• Source records:
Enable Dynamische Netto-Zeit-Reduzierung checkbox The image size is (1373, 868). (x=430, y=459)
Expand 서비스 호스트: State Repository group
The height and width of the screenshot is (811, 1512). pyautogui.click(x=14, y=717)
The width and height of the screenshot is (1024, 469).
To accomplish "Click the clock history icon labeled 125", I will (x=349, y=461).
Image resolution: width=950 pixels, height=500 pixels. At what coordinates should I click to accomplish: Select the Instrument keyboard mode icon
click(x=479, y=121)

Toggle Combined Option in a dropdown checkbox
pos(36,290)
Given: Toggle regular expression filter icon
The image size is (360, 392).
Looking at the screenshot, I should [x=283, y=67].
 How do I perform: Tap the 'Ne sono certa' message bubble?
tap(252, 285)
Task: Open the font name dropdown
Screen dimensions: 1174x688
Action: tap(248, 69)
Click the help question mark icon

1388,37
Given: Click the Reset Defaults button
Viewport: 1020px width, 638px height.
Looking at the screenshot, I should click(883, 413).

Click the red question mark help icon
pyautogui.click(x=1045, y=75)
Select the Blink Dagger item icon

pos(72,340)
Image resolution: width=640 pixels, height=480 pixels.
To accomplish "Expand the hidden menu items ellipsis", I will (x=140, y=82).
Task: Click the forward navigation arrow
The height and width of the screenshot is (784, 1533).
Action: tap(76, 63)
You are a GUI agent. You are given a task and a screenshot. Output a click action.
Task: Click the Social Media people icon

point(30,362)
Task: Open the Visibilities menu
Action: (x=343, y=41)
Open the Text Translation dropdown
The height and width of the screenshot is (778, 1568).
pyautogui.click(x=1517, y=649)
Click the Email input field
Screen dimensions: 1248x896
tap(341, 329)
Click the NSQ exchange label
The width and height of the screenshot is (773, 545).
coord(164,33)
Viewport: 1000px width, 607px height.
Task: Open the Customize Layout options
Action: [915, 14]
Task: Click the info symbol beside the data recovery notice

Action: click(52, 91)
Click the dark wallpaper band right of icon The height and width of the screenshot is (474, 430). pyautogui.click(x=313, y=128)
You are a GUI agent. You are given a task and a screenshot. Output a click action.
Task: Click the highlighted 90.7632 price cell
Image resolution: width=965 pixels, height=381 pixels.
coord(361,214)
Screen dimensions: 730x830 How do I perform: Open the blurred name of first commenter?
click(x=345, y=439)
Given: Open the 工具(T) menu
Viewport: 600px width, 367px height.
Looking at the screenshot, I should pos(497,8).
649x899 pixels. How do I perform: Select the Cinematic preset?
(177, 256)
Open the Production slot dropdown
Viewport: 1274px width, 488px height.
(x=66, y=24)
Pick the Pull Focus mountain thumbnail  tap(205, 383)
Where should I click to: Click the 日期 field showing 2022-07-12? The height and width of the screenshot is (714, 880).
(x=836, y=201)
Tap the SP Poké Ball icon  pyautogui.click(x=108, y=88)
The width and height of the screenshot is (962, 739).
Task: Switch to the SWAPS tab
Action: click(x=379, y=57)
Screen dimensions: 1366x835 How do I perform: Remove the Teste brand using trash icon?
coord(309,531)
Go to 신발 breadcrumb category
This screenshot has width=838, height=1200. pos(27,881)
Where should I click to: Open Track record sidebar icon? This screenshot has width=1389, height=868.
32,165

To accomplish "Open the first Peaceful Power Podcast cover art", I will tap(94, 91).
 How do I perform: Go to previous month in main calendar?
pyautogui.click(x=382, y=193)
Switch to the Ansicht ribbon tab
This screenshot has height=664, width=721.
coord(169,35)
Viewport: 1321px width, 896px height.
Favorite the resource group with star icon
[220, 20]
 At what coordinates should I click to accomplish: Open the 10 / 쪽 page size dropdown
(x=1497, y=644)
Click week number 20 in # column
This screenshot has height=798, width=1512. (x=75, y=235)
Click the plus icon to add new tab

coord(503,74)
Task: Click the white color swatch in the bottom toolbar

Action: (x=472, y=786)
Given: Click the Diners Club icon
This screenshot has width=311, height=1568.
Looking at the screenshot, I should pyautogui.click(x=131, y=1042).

• Assignment: Begin with the line that contains "Given: Click the Diners Club icon" and end with the last line of the material above. Set down that range exactly.

• Solved exercise:
Given: Click the Diners Club icon
This screenshot has width=311, height=1568.
Looking at the screenshot, I should pyautogui.click(x=131, y=1042).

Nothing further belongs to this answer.